The Arm’s Length Principle (Article 34)
Any transactions or arrangements between related parties or connected persons must follow the arm's length standard. A transaction or arrangement is considered to be arm’s length if the results of the transaction or arrangement are consistent with the results that would have been realized between unrelated parties engaged in a similar transaction or arrangement under similar circumstances.
BDO Insight
The arm’s-length principle as defined in the transfer pricing  rules is in line with the OECD transfer pricing  guidelines. Further, the arm’s-length principle must be applied to all intercompany transactions, irrespective of thresholds or conditions.
Transfer Pricing Adjustments (Article 34)
If a transaction or arrangement between related parties and connected persons does not meet the arm’s length standard, the FTA can adjust the taxable person’s taxable income or loss to align with the arm's length standard.

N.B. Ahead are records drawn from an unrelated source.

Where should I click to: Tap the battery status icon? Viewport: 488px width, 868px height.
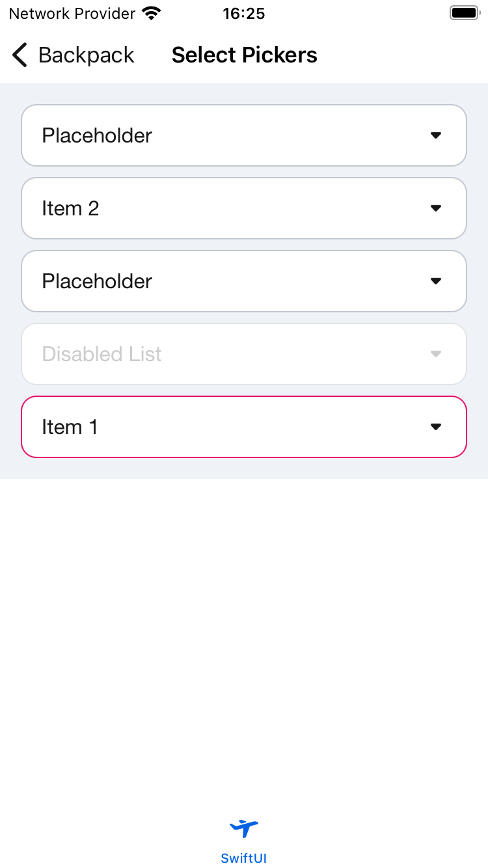(464, 13)
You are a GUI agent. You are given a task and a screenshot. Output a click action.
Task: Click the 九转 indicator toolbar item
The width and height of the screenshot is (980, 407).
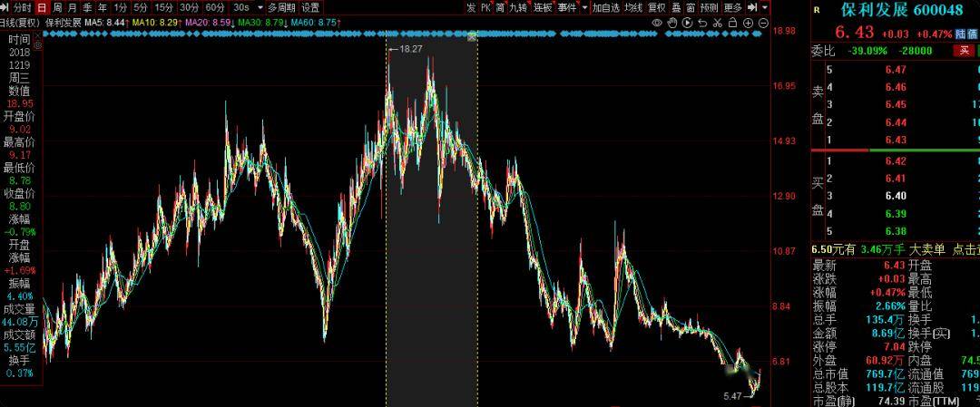517,7
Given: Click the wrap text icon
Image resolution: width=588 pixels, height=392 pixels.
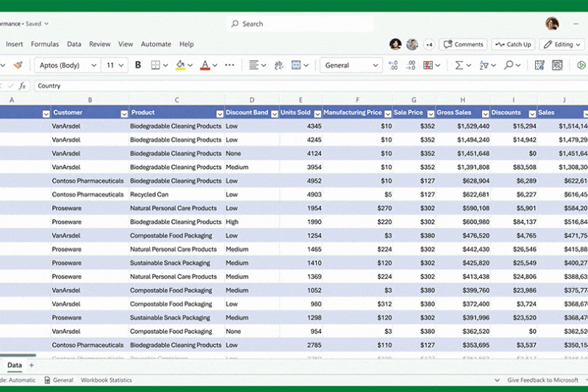Looking at the screenshot, I should tap(279, 65).
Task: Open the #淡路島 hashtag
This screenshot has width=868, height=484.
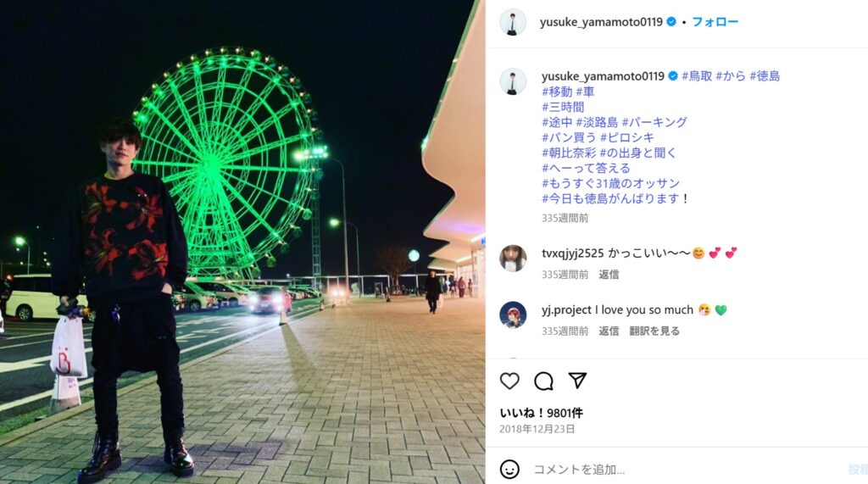Action: [x=597, y=122]
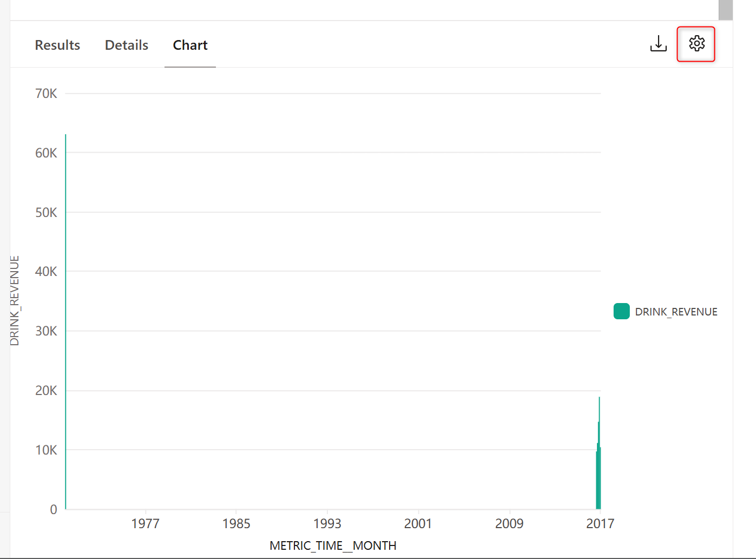756x559 pixels.
Task: Click the 30K y-axis label
Action: [46, 331]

When a transfer pricing adjustment is initiated, either by the FTA or the taxpayer, a corresponding adjustment can be made to the taxable income of the local related party. If the transfer pricing adjustment is initiated by a foreign tax authority, the taxable person has the option to request a corresponding adjustment from the FTA through MAP.
BDO Insight
The corresponding adjustment by the FTA based on an original adjustment initiated by a foreign tax authority ensures a more equitable tax framework. This reduces the risk of double taxation for companies operating in the UAE.
Related Parties and Control (Article 35)
  • The primary condition for the application of the UAE transfer pricing rules is to have a related-party relationship established between two or more entities or individuals. The term “related parties” includes both natural and juridical persons who have direct or indirect relationships through kinship, ownership, or control. 
  • The UAE Corporate Tax Law identifies the following individuals and legal entities as related parties:
  • Fourth degree of kinship – Individuals related up to the fourth degree of kinship or affiliation, including through adoption or guardianship.
  • Direct or indirect ownership and control - An individual or legal entity, along with its related parties, directly or indirectly own at least 50% of other legal entity or control such legal entity.
  • Common ownership and control - A person (individual or legal entity) along with its related parties, directly or indirectly own at least 50% of such two or more legal entities or control such legal entities.
  • A person and its domestic or foreign permanent establishment.
  • Partners in the same unincorporated partnership, and the trustee, founder, settlor, or beneficiary of a trust or foundation, are also classified as related parties.
Further, the UAE CT Law defines “control” as the ability of a person to influence another person. This includes:
  • Exercising 50% or more voting rights of the other person;
  • The ability to appoint 50% or more of the board of directors of the other person;
  • Being entitled to 50% or more of the profits of the other person;
  • The ability to exercise significant influence over the conduct of a business of the other person.
The UAE Transfer Pricing Guide provides a few examples of what it means to assess a person’s capacity to exercise “significant influence” over another person. This includes:
  • Debt-based influence: A loan from a person that constitutes 50% or more of the total capital of another person's business.
  • Entitlement to profits: Royalty arrangement that entitles a party to 50% or more of the profits generated by another person from the use of such intangible property.
  • Management Function: Ownership by a person is below 50%, but the key management functions of another person are performed by that person.
BDO Insight
The UAE Corporate Tax Law provides a broader definition of related parties than the OECD transfer pricing guidelines. It is essential for taxpayers to accurately identify these relationships to determine if they fall under the definition of related parties and connected persons.
Payments to Connected Person (Article 36)
The following persons are considered connected persons:
  • The owner of a taxable person
  • A director or officer of a taxable person, i.e., the key managerial personnel (KMP), such as directors, CEOs, CFOs, and heads of departments.
  • Related parties of the above individuals, including any relatives of the owner or KMPs.
Any payments or benefits provided to connected person must adhere to the arm’s length standard.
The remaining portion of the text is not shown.